** Assigned task **
Would you reproduce the whole listing below without altering a single word?

** Source data **

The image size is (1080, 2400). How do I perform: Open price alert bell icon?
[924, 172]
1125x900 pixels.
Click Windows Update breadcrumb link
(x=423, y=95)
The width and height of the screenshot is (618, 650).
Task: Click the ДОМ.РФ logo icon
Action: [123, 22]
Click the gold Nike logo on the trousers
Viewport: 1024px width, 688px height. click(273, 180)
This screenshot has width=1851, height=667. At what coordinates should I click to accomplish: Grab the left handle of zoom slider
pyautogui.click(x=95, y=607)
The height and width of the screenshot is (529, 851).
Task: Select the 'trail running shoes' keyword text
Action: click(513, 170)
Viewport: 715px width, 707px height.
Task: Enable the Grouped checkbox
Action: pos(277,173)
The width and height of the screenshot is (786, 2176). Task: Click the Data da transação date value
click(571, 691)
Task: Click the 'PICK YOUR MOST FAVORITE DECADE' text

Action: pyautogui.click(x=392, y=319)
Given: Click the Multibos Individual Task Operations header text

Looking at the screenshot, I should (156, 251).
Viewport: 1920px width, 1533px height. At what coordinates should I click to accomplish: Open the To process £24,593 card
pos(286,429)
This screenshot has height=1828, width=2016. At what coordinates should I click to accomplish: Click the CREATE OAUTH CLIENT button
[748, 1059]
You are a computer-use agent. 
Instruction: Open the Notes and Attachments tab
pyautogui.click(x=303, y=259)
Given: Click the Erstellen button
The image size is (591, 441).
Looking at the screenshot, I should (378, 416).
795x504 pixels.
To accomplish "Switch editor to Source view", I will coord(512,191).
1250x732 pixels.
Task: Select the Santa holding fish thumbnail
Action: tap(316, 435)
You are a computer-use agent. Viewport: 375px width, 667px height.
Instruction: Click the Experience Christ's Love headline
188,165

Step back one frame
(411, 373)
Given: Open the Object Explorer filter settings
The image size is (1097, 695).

** Solution **
The image size is (1080, 2400). How do I perform: Open price alert bell icon?
[924, 172]
1125x900 pixels.
Click Windows Update breadcrumb link
(x=423, y=95)
The width and height of the screenshot is (618, 650).
Task: Click the ДОМ.РФ logo icon
Action: [123, 22]
Click the gold Nike logo on the trousers
Viewport: 1024px width, 688px height. click(273, 180)
This screenshot has width=1851, height=667. At what coordinates should I click to accomplish: Grab the left handle of zoom slider
pyautogui.click(x=95, y=607)
The height and width of the screenshot is (529, 851).
Task: Select the 'trail running shoes' keyword text
Action: click(513, 170)
Viewport: 715px width, 707px height.
Task: Enable the Grouped checkbox
Action: pos(277,173)
The width and height of the screenshot is (786, 2176). Task: Click the Data da transação date value
click(571, 691)
Task: Click the 'PICK YOUR MOST FAVORITE DECADE' text

Action: pyautogui.click(x=392, y=319)
Given: Click the Multibos Individual Task Operations header text

Looking at the screenshot, I should (156, 251).
Viewport: 1920px width, 1533px height. At what coordinates should I click to accomplish: Open the To process £24,593 card
pos(286,429)
This screenshot has height=1828, width=2016. At what coordinates should I click to accomplish: Click the CREATE OAUTH CLIENT button
[748, 1059]
You are a computer-use agent. 
Instruction: Open the Notes and Attachments tab
pyautogui.click(x=303, y=259)
Given: Click the Erstellen button
The image size is (591, 441).
Looking at the screenshot, I should (378, 416).
795x504 pixels.
To accomplish "Switch editor to Source view", I will coord(512,191).
1250x732 pixels.
Task: Select the Santa holding fish thumbnail
Action: tap(316, 435)
You are a computer-use agent. Viewport: 375px width, 667px height.
Instruction: Click the Experience Christ's Love headline
188,165

Step back one frame
(411, 373)
Given: Open the Object Explorer filter settings
The image size is (1097, 695).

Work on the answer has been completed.